Ambroise de Plaisance subit la juste punition de son crime. Le soudan ordonna qu’il fût attaché tout nu à un pal, dans un lieu élevé de la ville, après qu’on aurait frotté son corps de miel, depuis les pieds jusqu’à la tête, avec défense de l’en détacher qu’il ne fût entièrement pourri ou dévoré par les insectes. Il voulut que tout son bien, qui valait près de vingt mille ducats, fût confisqué au profit de la dame dont il avait causé le malheur. Il fit ensuite préparer un beau festin, où il invita Bernard comme mari de madame Genèvre, et madame Genèvre comme une des femmes les plus estimables qu’il eût jamais connues. Il la combla d’éloges ; et ce qu’il lui donna en bijoux, vaisselle et autres présents fut estimé plus de dix mille doubles ducats. Il leur permit ensuite de retourner à Gênes. Il fit équiper, dans cette intention, un très-beau vaisseau, qui les y mena dans très-peu de temps. Ils y arrivèrent chargés de richesses, et furent reçus de leurs compatriotes avec des transports de joie. Madame Genèvre surtout, qu’on avait cru morte, fut généralement fêtée de toute la ville, et regardée comme une femme d’une vertu exemplaire.
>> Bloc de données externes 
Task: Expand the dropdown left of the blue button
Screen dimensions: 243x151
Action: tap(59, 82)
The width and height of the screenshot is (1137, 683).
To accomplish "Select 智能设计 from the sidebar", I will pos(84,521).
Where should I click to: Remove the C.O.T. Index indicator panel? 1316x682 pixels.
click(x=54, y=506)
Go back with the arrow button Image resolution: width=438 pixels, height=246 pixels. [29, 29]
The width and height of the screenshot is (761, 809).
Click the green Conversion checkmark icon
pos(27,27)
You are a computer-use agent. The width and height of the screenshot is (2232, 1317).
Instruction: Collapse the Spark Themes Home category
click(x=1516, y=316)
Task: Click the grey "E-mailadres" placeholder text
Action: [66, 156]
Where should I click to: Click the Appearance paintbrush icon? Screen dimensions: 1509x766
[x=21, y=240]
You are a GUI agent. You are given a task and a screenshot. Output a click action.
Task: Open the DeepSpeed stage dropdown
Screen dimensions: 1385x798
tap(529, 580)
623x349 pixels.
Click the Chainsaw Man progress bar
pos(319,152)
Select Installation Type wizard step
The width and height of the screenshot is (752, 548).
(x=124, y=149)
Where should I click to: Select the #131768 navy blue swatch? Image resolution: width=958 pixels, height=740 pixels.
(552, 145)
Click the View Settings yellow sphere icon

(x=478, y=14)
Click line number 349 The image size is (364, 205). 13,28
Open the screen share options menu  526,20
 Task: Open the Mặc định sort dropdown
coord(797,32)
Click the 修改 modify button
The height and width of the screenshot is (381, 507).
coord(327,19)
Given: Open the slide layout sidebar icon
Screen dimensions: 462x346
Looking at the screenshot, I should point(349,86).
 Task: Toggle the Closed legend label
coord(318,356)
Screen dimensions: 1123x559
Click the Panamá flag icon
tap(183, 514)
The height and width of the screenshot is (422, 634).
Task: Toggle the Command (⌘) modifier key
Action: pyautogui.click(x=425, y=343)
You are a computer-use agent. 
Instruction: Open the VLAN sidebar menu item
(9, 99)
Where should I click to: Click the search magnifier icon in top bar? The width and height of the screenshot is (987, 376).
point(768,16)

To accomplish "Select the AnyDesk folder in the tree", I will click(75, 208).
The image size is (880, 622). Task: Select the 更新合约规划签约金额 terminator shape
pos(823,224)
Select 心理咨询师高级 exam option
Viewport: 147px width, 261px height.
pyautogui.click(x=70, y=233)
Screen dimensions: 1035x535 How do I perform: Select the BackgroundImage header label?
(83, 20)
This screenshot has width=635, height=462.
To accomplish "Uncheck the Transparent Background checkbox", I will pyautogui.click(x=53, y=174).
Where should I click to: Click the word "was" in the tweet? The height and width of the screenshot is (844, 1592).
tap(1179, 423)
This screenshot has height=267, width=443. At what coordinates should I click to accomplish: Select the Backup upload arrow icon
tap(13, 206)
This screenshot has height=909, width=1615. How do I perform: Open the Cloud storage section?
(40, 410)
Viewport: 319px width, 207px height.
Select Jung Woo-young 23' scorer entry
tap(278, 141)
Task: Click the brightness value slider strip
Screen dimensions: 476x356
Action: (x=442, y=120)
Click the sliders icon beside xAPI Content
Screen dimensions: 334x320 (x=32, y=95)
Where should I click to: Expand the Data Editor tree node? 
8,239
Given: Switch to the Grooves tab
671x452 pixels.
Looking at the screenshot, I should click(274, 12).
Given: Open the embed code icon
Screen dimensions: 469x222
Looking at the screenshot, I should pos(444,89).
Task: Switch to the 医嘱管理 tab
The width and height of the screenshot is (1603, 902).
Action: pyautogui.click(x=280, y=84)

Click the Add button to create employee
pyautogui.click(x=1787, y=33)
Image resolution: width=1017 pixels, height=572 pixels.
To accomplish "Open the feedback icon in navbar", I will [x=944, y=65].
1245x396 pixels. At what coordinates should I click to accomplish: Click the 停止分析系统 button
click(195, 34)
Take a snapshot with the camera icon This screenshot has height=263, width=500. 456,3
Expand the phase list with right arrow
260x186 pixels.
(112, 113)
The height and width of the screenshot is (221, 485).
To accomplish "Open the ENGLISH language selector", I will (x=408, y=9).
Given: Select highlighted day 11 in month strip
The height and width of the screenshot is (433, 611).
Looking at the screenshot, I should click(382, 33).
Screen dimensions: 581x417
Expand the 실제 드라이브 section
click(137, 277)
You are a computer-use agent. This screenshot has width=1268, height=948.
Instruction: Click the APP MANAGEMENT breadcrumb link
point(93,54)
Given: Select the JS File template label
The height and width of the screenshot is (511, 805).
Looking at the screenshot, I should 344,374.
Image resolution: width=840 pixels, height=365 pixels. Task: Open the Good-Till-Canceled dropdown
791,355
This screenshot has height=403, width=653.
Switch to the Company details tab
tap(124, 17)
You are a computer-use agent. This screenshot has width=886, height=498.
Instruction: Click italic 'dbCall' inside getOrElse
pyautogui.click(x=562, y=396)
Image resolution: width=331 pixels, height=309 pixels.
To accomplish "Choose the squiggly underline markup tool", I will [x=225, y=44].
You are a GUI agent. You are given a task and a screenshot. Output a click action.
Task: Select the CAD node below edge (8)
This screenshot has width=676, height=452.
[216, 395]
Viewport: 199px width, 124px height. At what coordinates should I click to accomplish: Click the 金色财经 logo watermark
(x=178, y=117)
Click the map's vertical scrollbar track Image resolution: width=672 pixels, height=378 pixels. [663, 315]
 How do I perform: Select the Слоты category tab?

Au reste, le même jour qu’Ambroise fut supplicié, son corps fut dévoré jusqu’aux os par les guêpes et les taons, dont ce pays abonde. Son squelette, qui demeura longtemps attaché au pal, instruisit les passants de son crime et de sa méchanceté. Son aventure nous prouve que les fourbes et les méchants sont tôt ou tard confondus et punis en présence de la victime de leur imposture.